On Tuesday, we visited Shepherd’s Field, the First Century Cave Home, and The Church of the Nativity. It is the oldest church in Christendom, located in Manger Square, constructed by Constantine the Great in 326 AD.  We each lit a candle there. We stopped by at a shop in Bethlehem, where every item and artifacts had originated from the olive tree and olive oil. I bought various religious objects, including crosses, a ring, and an olive tree menorah for Ira to thank him for taking care of my plants.

On Wednesday, we visited the Garden of Gethsemane and touched the ancient olive trees in the garden, which could have witnessed Jesus, sweating blood in anticipation of the crucifixion. We meditated at the church, touching the stone slab where Jesus supposedly had prayed in anguish. I felt his sorrow there, and so did many other pilgrims.

The last day, Thursday, started around 5 AM.  We walked silently to the old city to pray the Stations of the Cross. A pilgrim carried the cross. Then we visited the empty tomb where I laid cross necklaces, a ring, and other objects, and rubbed them on the stone for blessing. I now wear the necklace and the ring as often as I can. We returned to St.

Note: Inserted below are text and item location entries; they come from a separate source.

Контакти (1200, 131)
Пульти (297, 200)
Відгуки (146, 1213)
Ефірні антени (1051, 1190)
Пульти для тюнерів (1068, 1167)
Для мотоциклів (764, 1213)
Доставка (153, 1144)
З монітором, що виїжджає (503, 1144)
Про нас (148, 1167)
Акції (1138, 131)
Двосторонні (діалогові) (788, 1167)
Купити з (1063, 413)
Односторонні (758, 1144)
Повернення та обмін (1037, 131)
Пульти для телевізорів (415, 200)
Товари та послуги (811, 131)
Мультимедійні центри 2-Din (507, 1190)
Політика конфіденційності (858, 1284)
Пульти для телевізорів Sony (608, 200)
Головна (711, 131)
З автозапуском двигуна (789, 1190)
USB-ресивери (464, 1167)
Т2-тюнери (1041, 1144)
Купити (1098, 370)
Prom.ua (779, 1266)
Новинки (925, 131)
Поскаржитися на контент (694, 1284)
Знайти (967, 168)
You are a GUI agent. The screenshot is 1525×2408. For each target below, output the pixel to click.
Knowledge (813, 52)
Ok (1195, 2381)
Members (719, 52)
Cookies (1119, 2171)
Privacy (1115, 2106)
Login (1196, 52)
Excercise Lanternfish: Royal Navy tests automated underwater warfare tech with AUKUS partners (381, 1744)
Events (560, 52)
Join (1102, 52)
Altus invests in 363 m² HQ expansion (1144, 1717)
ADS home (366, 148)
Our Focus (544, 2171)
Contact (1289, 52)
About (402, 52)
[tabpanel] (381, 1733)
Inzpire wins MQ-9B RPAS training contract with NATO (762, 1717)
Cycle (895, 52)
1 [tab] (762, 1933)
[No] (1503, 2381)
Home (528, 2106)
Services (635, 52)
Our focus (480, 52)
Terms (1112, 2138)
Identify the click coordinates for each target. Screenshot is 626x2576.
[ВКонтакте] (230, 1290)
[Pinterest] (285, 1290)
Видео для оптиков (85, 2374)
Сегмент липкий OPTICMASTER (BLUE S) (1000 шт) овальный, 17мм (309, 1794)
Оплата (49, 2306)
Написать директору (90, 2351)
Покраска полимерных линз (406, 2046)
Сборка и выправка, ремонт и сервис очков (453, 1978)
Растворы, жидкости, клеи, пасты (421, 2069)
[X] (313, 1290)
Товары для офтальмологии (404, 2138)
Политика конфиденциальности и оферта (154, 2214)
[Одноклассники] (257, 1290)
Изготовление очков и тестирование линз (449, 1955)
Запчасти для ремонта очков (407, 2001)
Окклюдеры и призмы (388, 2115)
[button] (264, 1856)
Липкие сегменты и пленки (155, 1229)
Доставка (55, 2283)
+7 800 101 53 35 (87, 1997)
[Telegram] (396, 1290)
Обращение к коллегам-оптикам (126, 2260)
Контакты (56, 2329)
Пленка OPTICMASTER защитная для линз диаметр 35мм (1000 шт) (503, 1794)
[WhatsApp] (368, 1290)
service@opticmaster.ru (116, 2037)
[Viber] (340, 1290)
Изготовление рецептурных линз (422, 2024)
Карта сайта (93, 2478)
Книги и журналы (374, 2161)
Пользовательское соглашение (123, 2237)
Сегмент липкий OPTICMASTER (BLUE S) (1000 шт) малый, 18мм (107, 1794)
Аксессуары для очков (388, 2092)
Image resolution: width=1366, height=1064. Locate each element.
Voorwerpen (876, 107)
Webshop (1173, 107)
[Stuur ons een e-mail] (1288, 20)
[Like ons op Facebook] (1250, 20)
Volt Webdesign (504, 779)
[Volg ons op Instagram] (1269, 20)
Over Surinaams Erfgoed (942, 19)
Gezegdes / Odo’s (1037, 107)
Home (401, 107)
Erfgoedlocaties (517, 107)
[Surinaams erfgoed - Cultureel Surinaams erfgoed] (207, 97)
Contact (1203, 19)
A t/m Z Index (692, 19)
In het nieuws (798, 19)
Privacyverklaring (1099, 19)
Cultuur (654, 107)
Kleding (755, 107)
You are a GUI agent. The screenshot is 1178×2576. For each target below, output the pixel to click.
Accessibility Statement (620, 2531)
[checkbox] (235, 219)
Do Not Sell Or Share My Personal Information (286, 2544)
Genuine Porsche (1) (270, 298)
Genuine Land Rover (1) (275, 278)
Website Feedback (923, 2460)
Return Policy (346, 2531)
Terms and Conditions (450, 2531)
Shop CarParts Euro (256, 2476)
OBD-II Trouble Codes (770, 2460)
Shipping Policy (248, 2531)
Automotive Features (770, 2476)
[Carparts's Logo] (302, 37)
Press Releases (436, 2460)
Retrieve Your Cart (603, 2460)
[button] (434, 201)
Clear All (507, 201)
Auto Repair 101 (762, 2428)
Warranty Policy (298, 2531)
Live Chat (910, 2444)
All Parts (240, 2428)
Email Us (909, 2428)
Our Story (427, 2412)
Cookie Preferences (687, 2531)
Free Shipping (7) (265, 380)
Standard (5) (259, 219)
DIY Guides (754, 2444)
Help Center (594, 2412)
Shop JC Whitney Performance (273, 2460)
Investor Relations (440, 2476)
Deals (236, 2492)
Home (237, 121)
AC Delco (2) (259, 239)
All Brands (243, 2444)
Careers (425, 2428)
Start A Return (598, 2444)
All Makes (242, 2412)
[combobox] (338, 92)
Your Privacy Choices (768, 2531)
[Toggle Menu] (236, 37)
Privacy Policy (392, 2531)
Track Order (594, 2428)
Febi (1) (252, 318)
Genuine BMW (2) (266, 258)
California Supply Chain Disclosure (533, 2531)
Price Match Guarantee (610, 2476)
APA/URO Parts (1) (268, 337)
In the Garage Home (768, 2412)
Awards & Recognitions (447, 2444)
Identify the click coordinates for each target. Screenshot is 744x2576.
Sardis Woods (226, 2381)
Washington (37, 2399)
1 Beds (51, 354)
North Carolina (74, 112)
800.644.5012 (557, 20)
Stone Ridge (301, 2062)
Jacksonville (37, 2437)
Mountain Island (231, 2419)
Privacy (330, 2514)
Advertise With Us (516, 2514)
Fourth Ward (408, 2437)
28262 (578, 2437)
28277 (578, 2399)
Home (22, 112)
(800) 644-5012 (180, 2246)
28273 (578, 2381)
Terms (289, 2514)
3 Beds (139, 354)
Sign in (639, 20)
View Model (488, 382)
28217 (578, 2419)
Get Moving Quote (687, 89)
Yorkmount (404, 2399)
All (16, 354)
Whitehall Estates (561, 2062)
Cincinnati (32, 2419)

George for breakfast, and after some time of relaxation, everyone left for Emmaus for the last communion. I had to miss it due to the plane schedule.

Now back in New York. I can’t believe that I am sitting in my apartment writing about the pilgrimage.  My recollection of the trip is murky overlade with the memories of coping with the difficulties of arriving and leaving, coping with the hot weather, and different personalities in the group. It is often difficult to travel with strangers, and this trip was not an exception.

Someone asked me what the most memorable of the trip was. Another asked if I came away, inspired, and renewed. Naturally, the difficulties I had getting to Jerusalem came to my mind immediately. However, my difficulties shriveled to a handful of air when I reflected upon the difficulties Jesus had gone through, ministering to the oppressed and poor in the very city where I have visited and followed his steps. I hope that my going through difficulties with determination has fostered in me a spiritual growth. After all, life is a pilgrimage filled with difficulties and challenges. The image of Jesus on the cross, suffering for my sin and sins of the world; his passion, his love, and his compassion never fail to inspire and comfort in the chaotic and often unjust world.